Os gangsters, encurralados pela polícia, ensaiam desesperada tentativa de fuga. As suas pistolas disparam contra os polícias, que ripostam. No caótico tiroteio, as balas aleatórias tropeçam nas esquinas do edifício onde estão sitiados. Gangsters e polícias à mercê da lotaria dos projécteis. Quando as balas se esgotaram e o cheio a pólvora testemunhava os corpos que jaziam no chão, uns feridos e outros já sem vida, a contabilidade das baixas. Havia mais baixas entre os criminosos. Mais tarde, dois polícias vão ao hospital visitar um dos gangsters a quem foi retirada uma bala do braço. Pelo calibre, a conclusão simpática da boca de um dos polícias: "fogo amigável".
Só a formidável lógica castrense é que podia inventar a expressão "fogo amigável". Supõe-se que as balas disparadas pelo revólver de um dos companheiros do gangster ferido eram balas doces, balas que ao perfurarem a carne do criminoso não lhe causavam dor. Assim como assim, tratava-se de uma bala amiga. E, acredita-se, os amigos não existem para causar dor.
Já sei: fogo amigável é uma metáfora. Quando o polícia recolheu a bala extraída do braço do patife notou-se a expressão de alívio. Ele não tinha sido atingido por bala disparada por um polícia – como se caíssem os parentes à lama quando um polícia atinge alguém a tiro. Mas o polícia exprimia o sossego interior ao saber que o gangster não fora alvejado por um dos seus. Fora de hipótese ser processado pelo gangster. Aquela bala, que já era prova policial, cuidadosamente enfrascada para o efeito, ganhava uma plácida condição só ao alcance do "fogo amigável". Não era bala; era supositório com os mágicos predicados anestésicos. Uma bala para curar as dores.

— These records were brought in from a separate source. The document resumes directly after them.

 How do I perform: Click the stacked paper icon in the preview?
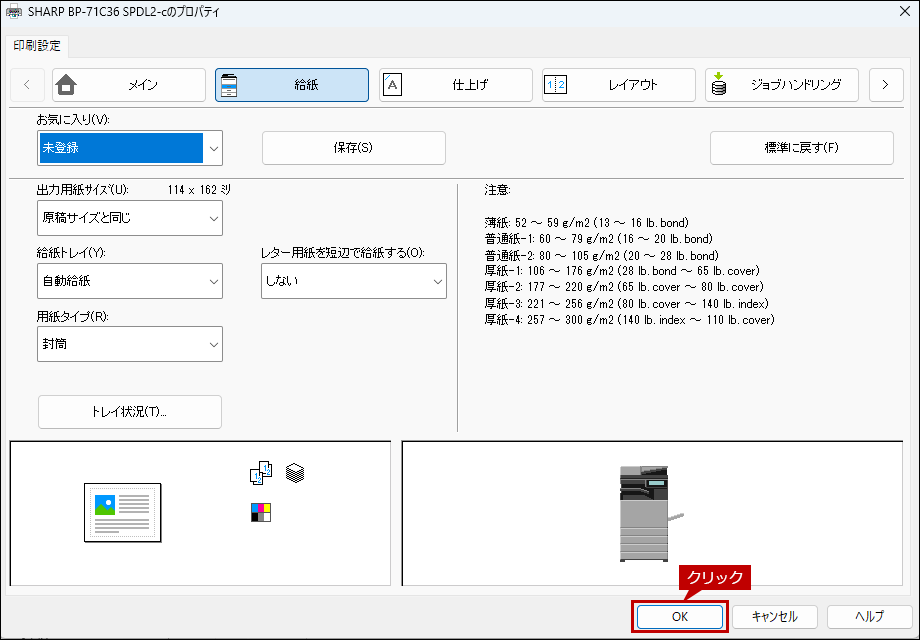294,472
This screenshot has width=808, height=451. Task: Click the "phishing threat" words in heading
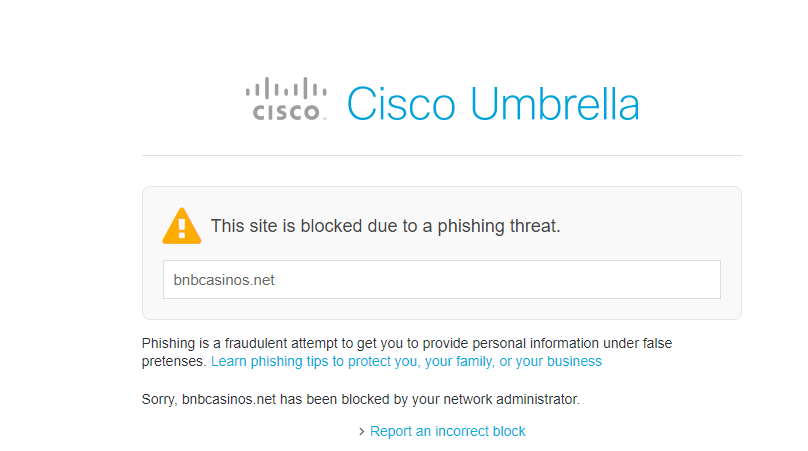(x=498, y=226)
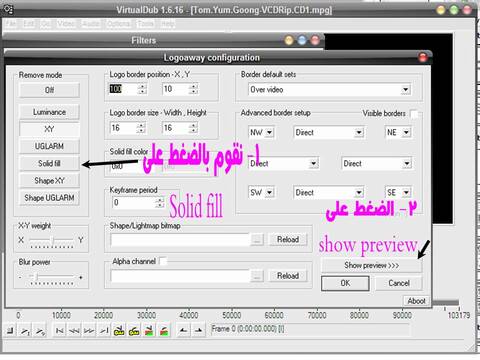Click the Stop playback icon
480x360 pixels.
10,331
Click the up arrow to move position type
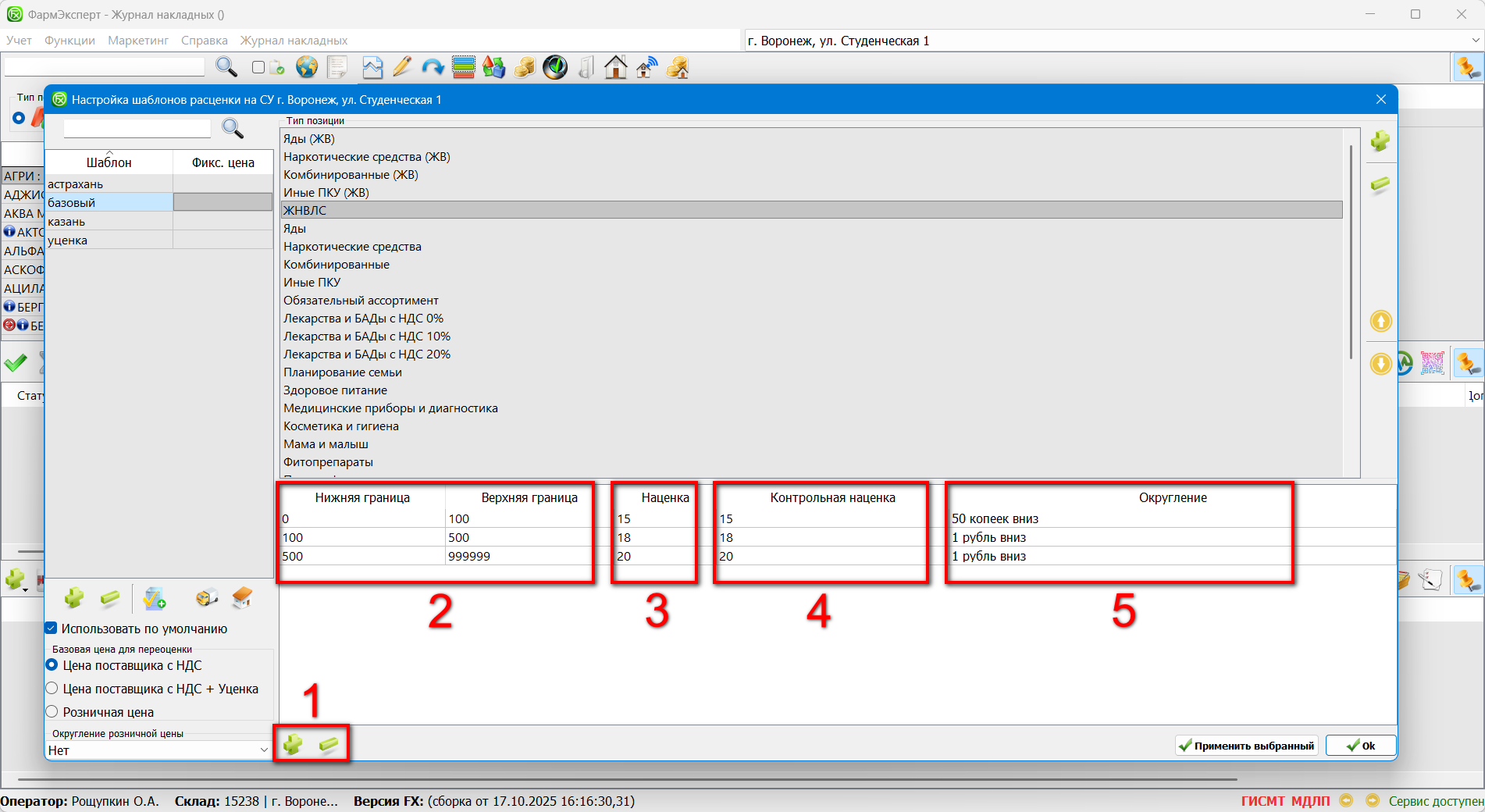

Há muitos fogos amigáveis. Há os disparados por balas lancinantes. E há o fogo amigável servido na bandeja das palavras cortantes, das palavras implacáveis, as palavras que são devastadoras. Num assomo de frontalidade, elas destroem a auto-estima de quem as escuta. Diz-se: balsâmica honestidade, que de muito se querer alguém essa pessoa merece escutar as palavras desassombradas, nem que elas sejam um forte abalo telúrico aos alicerces enraizados. Não deixam essas palavras de ser sucedâneo de fogo amigável. As palavras impiedosas estalam no corpo da pessoa a quem se destinam, como se fossem uma granada que a estilhaça em pedaços.
A reacção espontânea do atingido pelo fogo amigável das palavras destemidas é um grito de dor, o protesto contra aquelas palavras julgadas desabridas. Jamais se esperaria que as balas viessem disparadas com o rótulo amigável. Diz-se: que da amizade irrompem os alicerces da confiança e que se exige recíproca compreensão. Respeito é a rima necessária. Quem tudo isto argumenta não está à procura de amigos; apenas de comiseração. Pela piedosa convivência exige-se a caução de todos os actos. As janelas encerram-se aos reparos, até à construtiva crítica, que chegam entoados pela boca de quem se julga pessoa querida. Todas as balas têm o mesmo amargo sabor, na esguia dor que provocam quando se alojam na carne. Venham de onde vierem – sejam fogo amigável, ou troem por mão inimiga.
Fico convencido: faz sentido o fogo amigável. Não na patética troca de balas entre gangsters e polícias, que às balas transviadas não colhe a distinção entre fogo amigável e fogo inimigo. Essas balas, amigas ou não, ferem e matam, ensanguentam tanto umas como outras. As balas que vêm embrulhadas nas palavras que doem ao serem escutadas são, às vezes, a terapêutica necessária. Que só os infatigáveis militantes da frontalidade têm capacidade, e muitas vezes a coragem, de proferir.
Essas balas podem chegar com o fétido odor da pólvora, podem causar feridas que ficam abertas por muito tempo. É na máscara do tempo que as feridas cicatrizam, que o pessoal sofrimento se suaviza. Só então, com o distanciamento do tempo, sobra o discernimento. É então que se percebe que aquelas balas tinham o doce travo amigável. Por vezes, é tarde para reparar os danos do fogo que se julgou pessoal aleivosia quando eram, afinal, amigáveis balas.